Owen Benjamin was talking about this process the other day on his livestream. About how he started the livestream under the rubric “Why didn’t they laugh?” and how it developed into an experiment in telling the truth. Owen is not just playing the part of a fool, he really is one—a stand-up fool who had a career in Hollywood until he tweeted something about gender transitioning children being a species of child abuse, and thereafter lost his Hollywood career, many of his friends, and his previous means of making a living. Now he livestreams on DLive and posts the videos on Unauthorized.tv, the same platform where I publish my videos on Medieval History and Tolkien.
Much like professors, comedians play best to live audiences because—much like professors—comedians need feed-back to know whether they are getting their point across. I had never thought about comedy in quite this way, but what Owen said in WDTL Episode #1000 hit home: for people to find jokes funny, they have to carry an element of truth. I am starting to think it was not an accident that the festschrift I co-edited in honor of my Doktormutter was called “History in the Comic Mode.” In my teacher’s words: “A comic stance toward doing history is aware of contrivance, of risk. It always admits that we may be wrong.... It embraces the partial as partial.... Historians, like fishes of the sea, regurgitate fragments.”

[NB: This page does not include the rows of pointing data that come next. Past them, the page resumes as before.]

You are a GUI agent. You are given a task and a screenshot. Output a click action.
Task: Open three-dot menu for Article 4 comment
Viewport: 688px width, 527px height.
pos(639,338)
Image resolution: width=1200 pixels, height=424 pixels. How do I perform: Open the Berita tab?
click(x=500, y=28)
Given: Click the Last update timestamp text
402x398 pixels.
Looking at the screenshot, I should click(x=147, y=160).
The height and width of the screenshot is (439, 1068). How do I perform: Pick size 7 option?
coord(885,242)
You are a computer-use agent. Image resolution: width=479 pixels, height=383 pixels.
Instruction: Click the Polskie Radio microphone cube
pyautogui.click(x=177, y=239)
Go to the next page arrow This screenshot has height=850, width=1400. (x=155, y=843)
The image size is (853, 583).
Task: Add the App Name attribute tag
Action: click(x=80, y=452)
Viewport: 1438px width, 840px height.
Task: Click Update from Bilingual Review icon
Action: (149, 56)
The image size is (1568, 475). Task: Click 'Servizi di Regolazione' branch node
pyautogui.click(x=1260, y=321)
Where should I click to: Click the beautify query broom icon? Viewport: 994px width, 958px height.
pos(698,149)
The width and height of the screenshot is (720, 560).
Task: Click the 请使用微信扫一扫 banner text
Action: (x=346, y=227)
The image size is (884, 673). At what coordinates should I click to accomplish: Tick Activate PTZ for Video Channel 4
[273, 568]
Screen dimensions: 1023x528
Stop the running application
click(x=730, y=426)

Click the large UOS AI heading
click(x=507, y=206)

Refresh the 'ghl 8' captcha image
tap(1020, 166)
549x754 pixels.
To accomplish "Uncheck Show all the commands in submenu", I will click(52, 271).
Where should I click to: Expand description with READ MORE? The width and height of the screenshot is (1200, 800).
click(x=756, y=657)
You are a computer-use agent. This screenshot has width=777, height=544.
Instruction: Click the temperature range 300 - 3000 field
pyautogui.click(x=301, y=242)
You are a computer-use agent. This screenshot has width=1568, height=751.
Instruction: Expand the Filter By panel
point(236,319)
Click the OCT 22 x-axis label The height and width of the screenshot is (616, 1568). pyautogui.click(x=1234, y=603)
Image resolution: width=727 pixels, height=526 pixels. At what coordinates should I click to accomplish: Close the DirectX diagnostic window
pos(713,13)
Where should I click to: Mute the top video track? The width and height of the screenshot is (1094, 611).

2020 has been an awful year, beginning with bush fires in Australia and ending ... well, where? In civil war? In famine? We already have the plague (allegedly). Back in April, my academic department told me (for the second time) that I was not going to be promoted to full professor. (I have tenure; “full professor” is just an honorary title that comes with a raise.) My second monograph (Mary and the Art of Prayer) was “not a work of history,” they told me. (I paraphrase. Others have called it “outstanding” and “a game-changer.” YMMV.) I had gone too far into the imagination (read: been too successful at imagining myself into the perspective of a medieval Christian devoted to Christ and the Virgin Mary). They claimed that I had claimed—horrible to think!—that Mary had in fact existed from the beginning of creation, dancing before the throne of the Lord (see Proverbs 8—as read by medieval Christians, through whose eyes the book is meant to teach us to see).
Why didn’t my colleagues laugh? Why couldn’t they share my joy? Why couldn’t they admit even as an experiment that the story medieval Christians told about Christ and the Virgin Mary was true?
In Owen’s terms: because they are living a different script from me. The question is: whose tale is the Truth?